NTL is already looking at buying out Virgin Mobile (the virtual mobile carrier powered by T-Mobile's network) to provide the slightly ridiculously-named ‘quadruple play' that is one hallowed step further than the trusted ‘triple play' that Sky is trying to fend off by providing itself. Consolidated cable is a very serious threat, as is competition from the incumbent telco, BT. Sky's strategy of dividing and conquering (investing in Freeview, selling premium channels to its competitors etc) has worked so far, but the renewed vigour of its nearest pay TV rival who can, along with ISPs, exploit its Achilles heel of not being able to provide true video on-demand (general video, not just movies) is a worrying development, whether it is conceded publicly or not.
High above the playing field
A well-kept secret is Sky's "Freesat" service that has been formally introduced to again drive up subscriber statistics, get viewing cards into homes that could upgrade to premium packages, and placate Ofcom. Before the days when such a nice brand was developed for it, anyone could purchase a "Solus" viewing card for their own satellite equipment that would enable them to decrypt public service channels (such as ITV, Channel and Five) broadcast using Videoguard CA scrambling system.
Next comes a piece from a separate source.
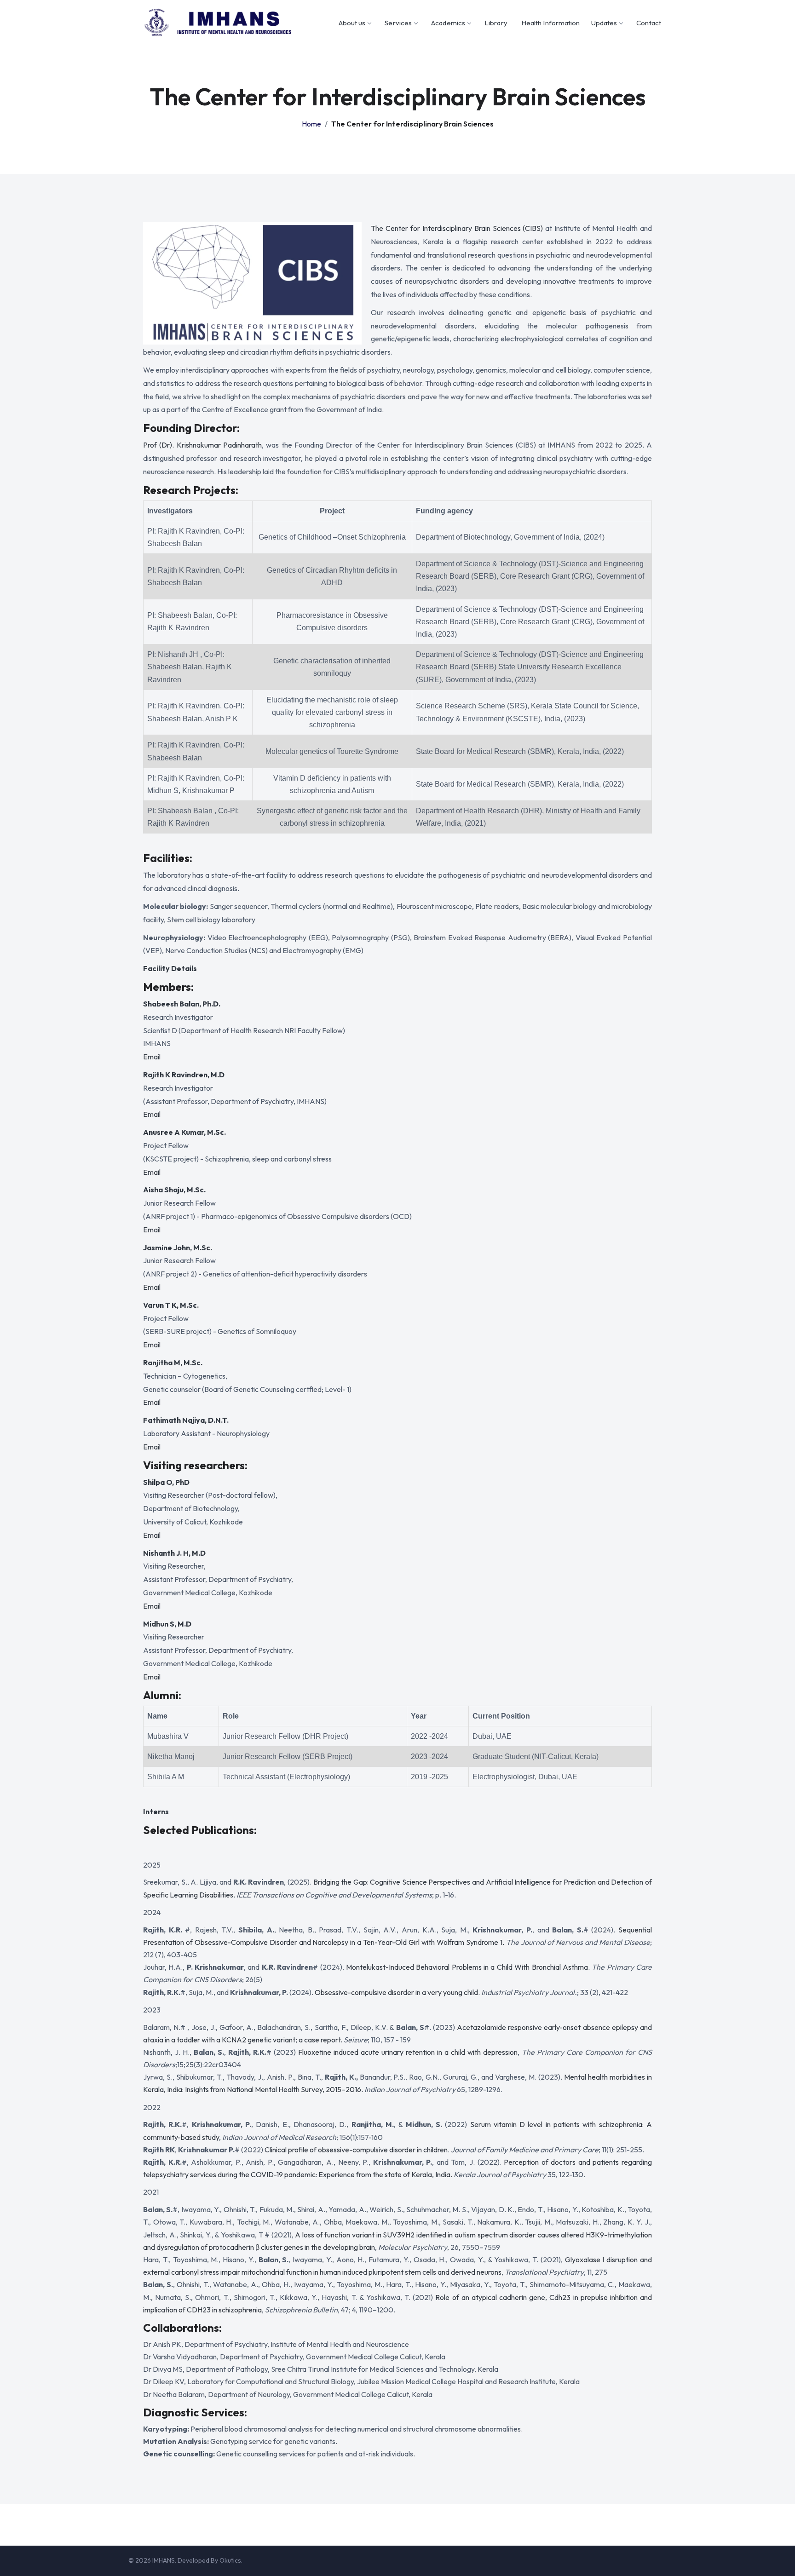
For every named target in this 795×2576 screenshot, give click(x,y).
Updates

Freesat has an ever-growing take-up rate when people realise they can dump the bloated monthly subscription charges to view just the FTA (free to air, or "in the clear") channels that are broadcast over the UK via the Astra and Eutelsat networks. Add a virtual army of telcos and ISPs looking to provide interactive services that are complimentary to existing Free-to-air platforms (Freeview, FreeSat) and the playing field is closing in rapidly. Yes, buying Easynet has given Sky a way of building a hybrid service that uses a broadband back channel, but this again is smoke and mirrors, as will be explained later.